─── PROVIDED RECORDS ───

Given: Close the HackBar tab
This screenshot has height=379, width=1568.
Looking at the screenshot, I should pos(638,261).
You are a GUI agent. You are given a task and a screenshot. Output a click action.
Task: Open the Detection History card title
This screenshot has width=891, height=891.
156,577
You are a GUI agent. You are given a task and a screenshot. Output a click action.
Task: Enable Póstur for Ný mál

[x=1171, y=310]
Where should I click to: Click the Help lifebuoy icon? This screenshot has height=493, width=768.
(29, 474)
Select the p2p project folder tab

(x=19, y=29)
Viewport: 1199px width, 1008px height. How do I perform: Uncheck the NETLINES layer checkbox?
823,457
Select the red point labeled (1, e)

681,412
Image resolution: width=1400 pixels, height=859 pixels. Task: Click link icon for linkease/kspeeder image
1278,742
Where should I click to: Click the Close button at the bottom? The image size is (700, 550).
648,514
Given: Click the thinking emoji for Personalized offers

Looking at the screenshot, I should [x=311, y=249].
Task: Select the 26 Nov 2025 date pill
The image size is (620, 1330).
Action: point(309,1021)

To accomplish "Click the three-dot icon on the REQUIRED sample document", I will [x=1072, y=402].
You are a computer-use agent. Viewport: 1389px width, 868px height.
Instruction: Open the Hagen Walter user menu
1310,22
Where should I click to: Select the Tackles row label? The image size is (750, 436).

───

TASK TO CARRY OUT: Locate every line in the rows above that contains the string "width", matching case exactly, and copy each such line.

SOLUTION:
This screenshot has height=379, width=1568.
This screenshot has width=891, height=891.
Where should I click to: Click the Help lifebuoy icon? This screenshot has height=493, width=768.
Viewport: 1199px width, 1008px height. How do I perform: Uncheck the NETLINES layer checkbox?
Image resolution: width=1400 pixels, height=859 pixels. Task: Click link icon for linkease/kspeeder image
You are a computer-use agent. Viewport: 1389px width, 868px height.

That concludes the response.